Action item: Print each entry word for word.

(Stored data entries)
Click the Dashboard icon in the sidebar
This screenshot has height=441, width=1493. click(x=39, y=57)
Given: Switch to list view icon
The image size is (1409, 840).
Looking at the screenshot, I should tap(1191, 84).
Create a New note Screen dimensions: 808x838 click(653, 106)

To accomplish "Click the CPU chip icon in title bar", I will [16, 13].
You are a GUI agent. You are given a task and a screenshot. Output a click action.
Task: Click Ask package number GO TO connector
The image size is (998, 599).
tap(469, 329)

Answer below:
Click the Dashboard icon in the sidebar
This screenshot has height=441, width=1493. click(x=39, y=57)
Given: Switch to list view icon
The image size is (1409, 840).
Looking at the screenshot, I should tap(1191, 84).
Create a New note Screen dimensions: 808x838 click(653, 106)

To accomplish "Click the CPU chip icon in title bar", I will [16, 13].
You are a GUI agent. You are given a task and a screenshot. Output a click action.
Task: Click Ask package number GO TO connector
The image size is (998, 599).
tap(469, 329)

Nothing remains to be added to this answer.